Cross-species DNMT2-mediated DNA methylation with an S-phase 5mC pulse

Background

The budding yeast Saccharomyces cerevisiae lacks endogenous DNA methyltransferases, providing a DNMT-free chassis to test catalytic potential of candidate enzymes. Building on our discovery that the Schizosaccharomyces pombe Dnmt2 ortholog Pmt1 can methylate DNA in vivo, we asked whether Dnmt2-family enzymes install genomic 5-methyl-2′-deoxycytidine (5mdC) across heterologous contexts.

Results

We fused Pmt1 to an N-terminal SNAP tag and expressed it in S. cerevisiae , where it was well expressed, nuclear-enriched, and non-toxic. LC/MS of genomic nucleosides revealed readily detectable 5mdC in Pmt1–SNAP cells but not detected in empty-vector controls. Following G1 arrest–release, 5mdC rose at S phase and, unlike in S. pombe , failed to decay over the assayed window, indicating limited methyl-cytosine clearance in the DNMT-free chassis. Extending this paradigm, expression of Drosophila melanogaster Dnmt2 (Dnmt2 ^Dm ) or Plasmodium falciparum TRDMT1 (TRDMT1 ^Pf ) in S. cerevisiae similarly yielded genomic 5mdC. In vivo, Drosophila manipulations supported a DNA-directed function for Dnmt2, and in vitro S2-cell assays using two independent synchronizations showed coordinated Dnmt2 transcript induction (RT-qPCR) with an accompanying methyl-DNA signal.

Conclusion

Across yeast, fly, and parasite orthologs, Dnmt2-family enzymes act as bona fide DNA cytosine methyltransferases.

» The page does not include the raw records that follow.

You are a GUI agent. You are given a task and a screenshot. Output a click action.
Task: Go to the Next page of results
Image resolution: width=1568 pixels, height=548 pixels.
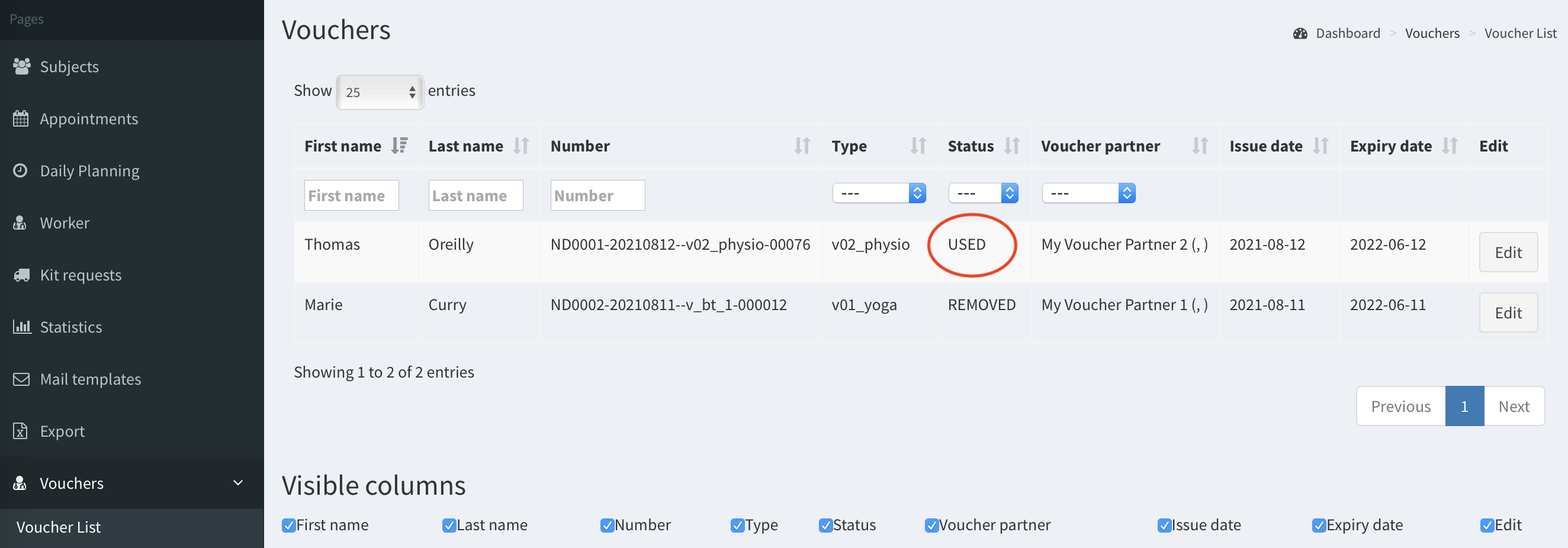click(1513, 407)
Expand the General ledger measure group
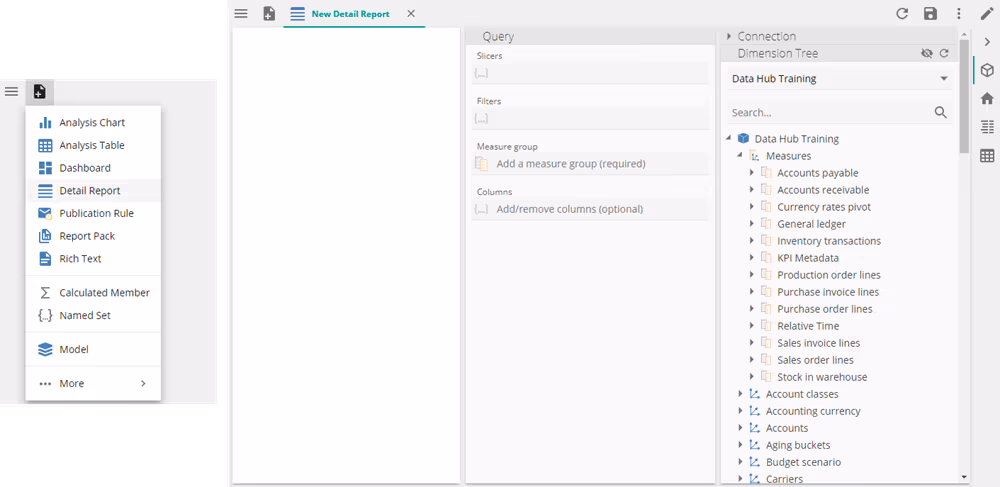The width and height of the screenshot is (1000, 487). [752, 224]
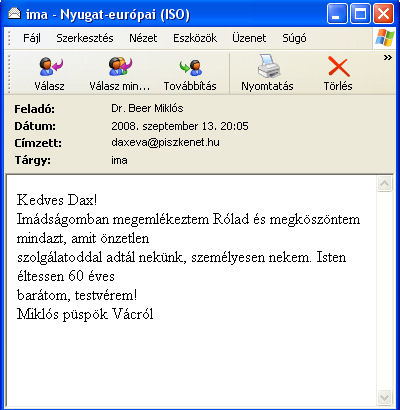The width and height of the screenshot is (400, 410).
Task: Open the Fájl menu
Action: pos(32,38)
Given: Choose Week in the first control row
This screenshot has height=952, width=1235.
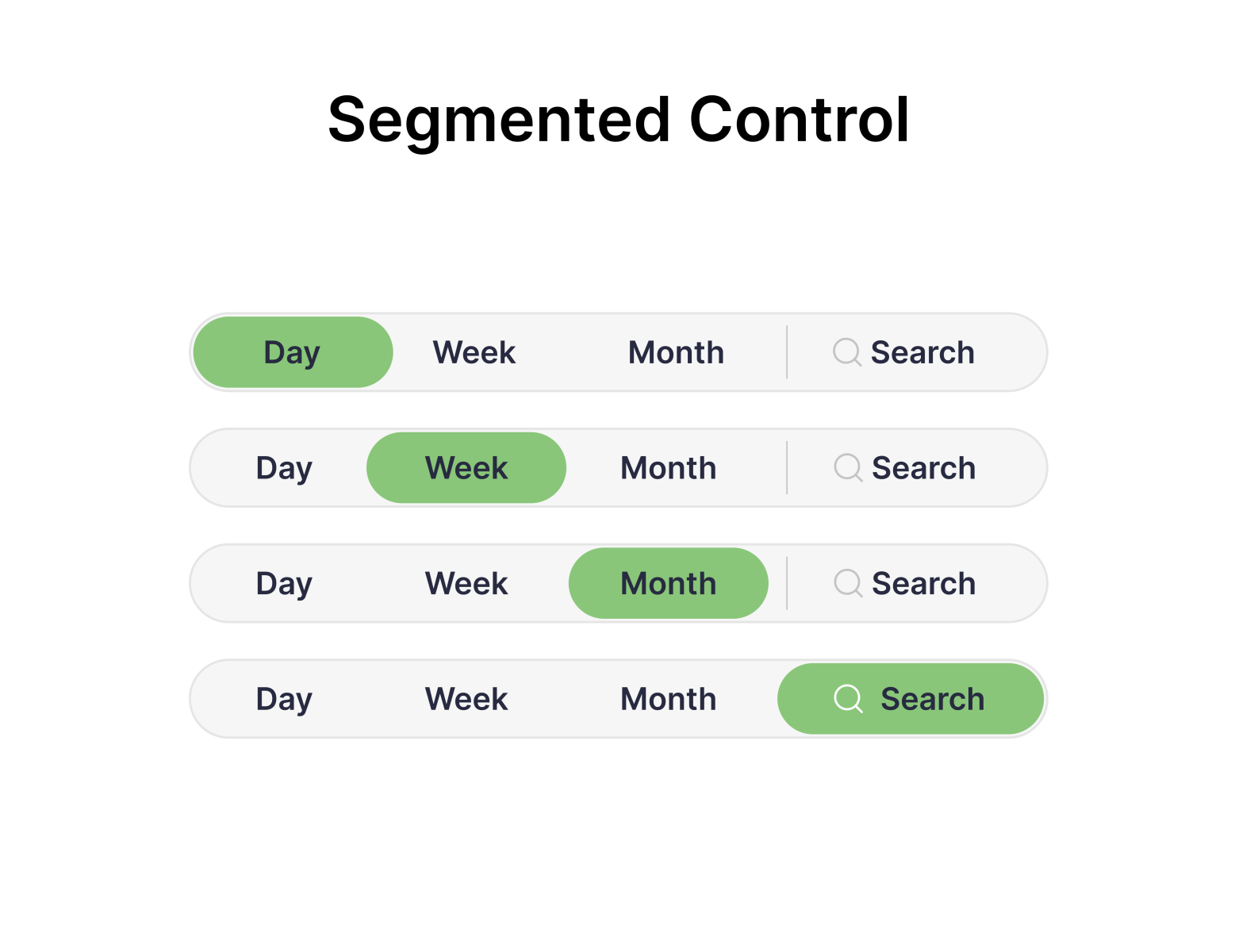Looking at the screenshot, I should (x=474, y=352).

The S. cerevisiae chassis reveals an S-phase–linked 5mdC pulse that persists in the absence of native turnover pathways, offering a minimal, genetically tractable system to dissect substrate selection, cell-state gating, and methyl-cytosine clearance for this atypical DNMT family.

Extending this paradigm, expression of Drosophila Dnmt2 or Plasmodium falciparum TRDMT1 in S. cerevisiae similarly yielded genomic 5mdC, consistent with the first in vivo report that TRDMT1 can methylate DNA in the parasite.